But before John could make good his getaway, a huge counter fell over, landing on his foot, making it impossible for him to extricate himself.  Where do you get huge counters, falling over on a bank robber's foot?  If you were bored enough while writing a bank robbery story, such an event might well happen in your story because, although you're beginning to like John even as you write this, you don't want him to go around thinking there won't be any consequences.

This is a nod to Ray Bradbury's story about a time traveler messing up the present through the simple act of stepping on a blade of grass.  You like his work quite well, even if you did not get along on a personal basis to the point where he once called you a son of a bitch for reading his mail, and questioned you across a crowded elevator in the LA Times for writing things about his bullying his fans.  You like the notion in this Bradbury story of the intricate inter-relationship of things.

You more or less see things as interrelated or the position you favor most other than the randomness of things.  This is the absurd position, the place where things happen in illogical, notional ways that often have no backstory or source of evolved origin.

This leads you to the theater of the absurd, in which events, language, and intentions veer off from the probable and anticipated.  The best laid schemes of mice and men may well veer off from the anticipated, and in their divergence bring us grief and pain for promised joy; they also produce monuments to that aspect of existence often ignored or unrecognized, wherein our best tactic is to recognize the one underlying theme we have striven at such pains to ignore, the sheer wonder and brilliance of the comic, wherein the entire universe and its inhabitants are iterations of the sorcerer's apprentice.
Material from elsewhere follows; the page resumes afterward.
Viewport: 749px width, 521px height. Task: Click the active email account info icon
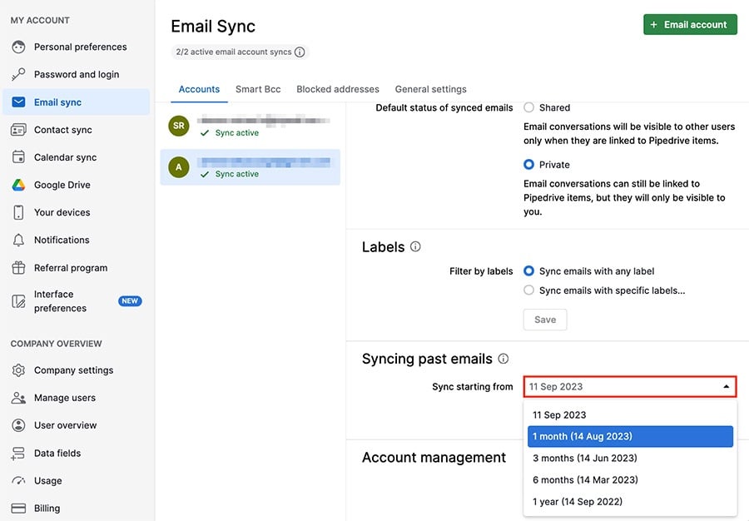298,52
This theme explains much of your own history and philosophy.  In retrospect, you see this force drawing your attention to the naive narrators of whom you have read with such a strong duality of purpose, a simultaneous brotherhood and amazement at their own innocence.
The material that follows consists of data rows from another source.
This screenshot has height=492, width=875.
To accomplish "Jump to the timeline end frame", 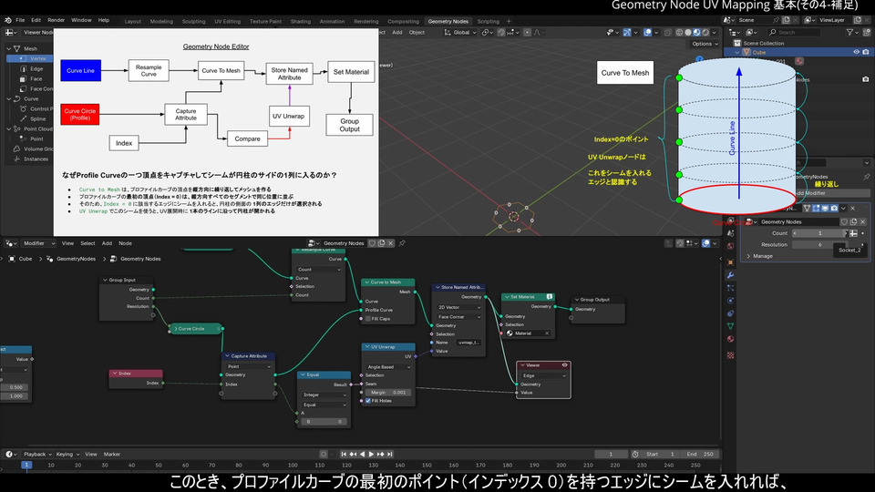I will click(390, 454).
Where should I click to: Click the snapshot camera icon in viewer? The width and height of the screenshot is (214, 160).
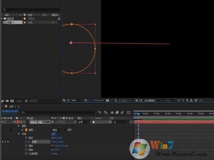[107, 101]
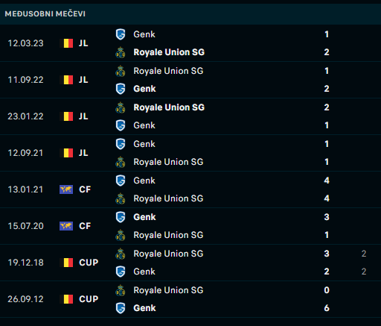Click Belgian flag next to 11.09.22 match
Screen dimensions: 381x326
pos(66,80)
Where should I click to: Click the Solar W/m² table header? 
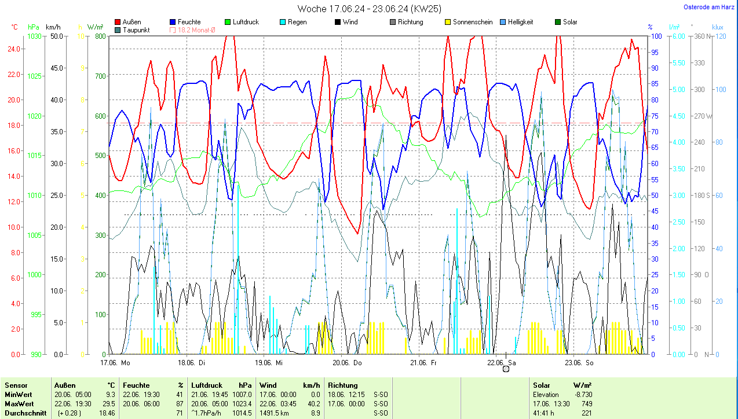point(542,385)
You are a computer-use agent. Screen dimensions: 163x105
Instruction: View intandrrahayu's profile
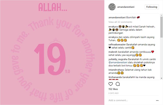click(116, 70)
At times, you're led to think you're a cynic, made crabby with each iteration of your own naivete and gullibility.  But there is neither fun nor humor in that.  In fact, there is the constant you've been at such pains to escape, boredom.
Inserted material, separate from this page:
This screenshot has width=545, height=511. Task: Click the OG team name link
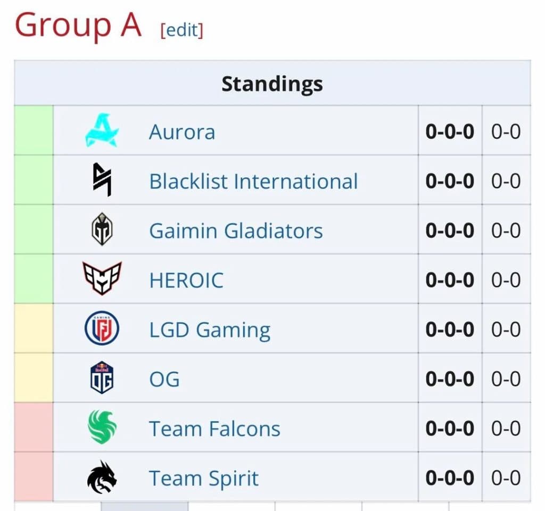[164, 378]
If you were to be defined by one card from the cosmic tarot, you would claim The Sorcerer's Apprentice.


Wednesday, November 26, 2014

You Do Not Say "We Had a Good Time." You Simply Don't

In ways you'd not expected, you've come to enjoy the medium of memoir, the individuals who write it on some level of professional strength, and those individuals in your memoir classes, driven by real and imagined pressures to leave a record of themselves by their family.

You've had good experiences with the students, first of all because of the immediate sympathy for them, some of them starting in their sixties and seventies to learn the things you began wrestling with back in your teens.  Even more to the point of sympathy, you sense the hidden pressure many are experiencing as they confront their own constraints each time they set down their account of an incident or their encounter with a significant individual in their life.

Back in the late 1980s, you had a student who became momentarily bored or frustrated or a combination of the two from his life working as a writer and director in the film industry.  He had a good grasp on story, thus the ability to create a range of characters, many of whom were well out of his own social class and personal experiences.  As he began working on his first novel, you saw increased potential for it, then as an actuality. 

After he finished the novel, there was no doubt in your mind that it would be taken.  You guessed at what you thought would be a generous-but-realistic advance for those times.  He phoned you from JFK, just before boarding his flight home, with the news that his publisher, a quite respectable one, had given him an advance ten times the estimate you'd made.

You mention him because you quickly became friends, remained so for thirty-some-odd years.  You mention him because he once said in one of those half-serious half-humorous statements in which the humor was meant to cover or at least minimize the serious, that he'd always avoided any form of psychotherapy or related types of counseling for fear that it would level out his ability to write.

You mention him because he understood ways in which to engage story, to create men, women, and young persons who wanted things enough to cause them to stand out as distinct from ordinary persons.  You mention him because you can see some of the individuals in your memoir class, struggling to get to places where trained writers, actors, musicians, and artists can reach, risking vulnerability, frustration, humiliation, and failure.

You have written your way through a number of closed doors.  There are so many more to open, move into with the caution of police on crime shows, holding guns in front of them, shouting "clear!" as each room is cleared of hidden menace.  In a real sense, each time you compose, you become aware of doors, sometimes doors of constraint, doors of thought, doors of self-doubt.  As the pages pile up, you sometimes think to shout "Clear!"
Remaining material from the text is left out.